My take on your specific situation:
Quick and easy:
MySite\MyCode -- gets the job done, and maybe you don't have any logical way to break up the code you're going to write.
If there's some more unique features between the two sites and you want to separate them out for clarity:
MySite\SharedFeatures
MySite\Site1Features
MySite\Site2Features
If you really like everything in its place, or if you have a complex project, maybe:
MySite\MySiteMain (shared features and catch-all miscellany that doesn't deserve its own bundle)
MySite\News
MySite\Site1FeatureSomethingOrOther
MySite\Site2FeatureSomethingOrOther
I definitely think you want to stick to logical groups of code -- so I think your example "bundles Site1\News and Site2\News" and "MySite\Site1News and MySite\Site2News" wouldn't be the best way to go. Site1 and Site2 are implementations, so making a separate bundle for each site's news page would seem to be counterproductive to me; you'd want to make one news component and build it to be used in two different ways.
As for your two-domains question, you can either point both domains at the same code, and test within your code for what domain is being requested, or you can check out two copies of the same code and change the configuration files slightly (this doesn't necessarily violate the idea of DRY because you'd still edit the code in one place, then update both copies.)
The way I understand a bundle is that it is similar to what CMS like e.g. Typo3 or Drupal call a "plugin". So it should be ideally self-contained and written in a way that it can be used on other projects too.
E.g. in your case I'd create a "staticHtmlBundle" that contains all the static pages of your website, divided within by site.com and dom2.site.com.
Then I would create a "newsBundle" that contains all the news-articles, maybe even database-driven with a little admin-section where you can edit them and assign them to different channels (in your case that is site.com, dom2.site.com).
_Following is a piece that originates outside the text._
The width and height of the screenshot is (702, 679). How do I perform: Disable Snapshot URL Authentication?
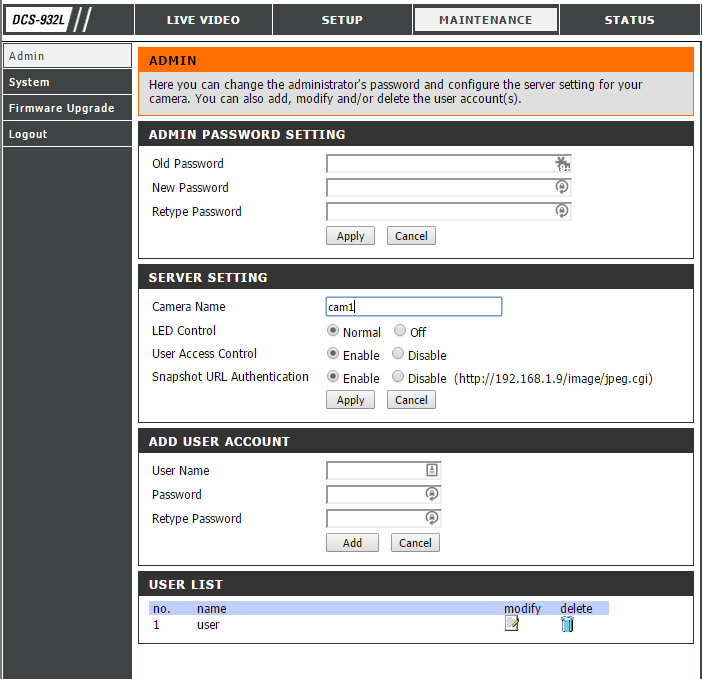pyautogui.click(x=398, y=377)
A static page from within staticHtmlBundle would call newsBundle and display its data (like e.g. a listView of the news or a detailView and so on).
If you keep everything as abstract and reusable as possible then you could even publish the newsBunde in the Symfony 2 Bundle repository and share it with the community!
The way I perceive Symfony2 bundles is that they are provide a modular system which allows you to not only extend and override the php code, but also any resources they may or may not include.
Having said that, consider you have an API and you would like to transfer an object.
How would you do that?
Of course, you can do that manually, but wouldn't it be nice if Symfony can do it for you?
My way of doing this would include 3 bundles, JMSSerializerBundle and FosRestBundle.
One bundle for the client side - MyCompany/ClientBundle
One bundle for the server side - MyCompany/ServerBundle
One bundle housing all the data transfer objects I would like to be able to transfer - MyCompany/CommonBundle.
Inside my MyCompany/CommonBundle I would have the classes I would use for my data transfer objects along with the serialization rules I would have to provide the JMSSerializerBundle with. They may be in the form of xml, yml or php annotations.
Once you have an object filled up with the data, you can just use return and FosRestBundle would serialize it for you. Serialization would depend on the routing, so you can have the object serialized in XML for one system and in JSON for another. Key point is you have different serialization formats and versioning you can utilise at later point.
On the client side, you can use simple param converter to convert the received JSON or XML to an object right in the controller with no additional hassle. You can also type in some validation rules, so you can verify if the object is populated as you expect it to be.
In my example, the MyCompany/CommonBundle has objects that would be used by multiple applications and would be identical. Having that as a separate bundle helps you avoid code duplication and makes long term maintenance a lot easier.
I hope I managed to explain this. Any questions?
Ask in the comments. Will update the answer accordingly.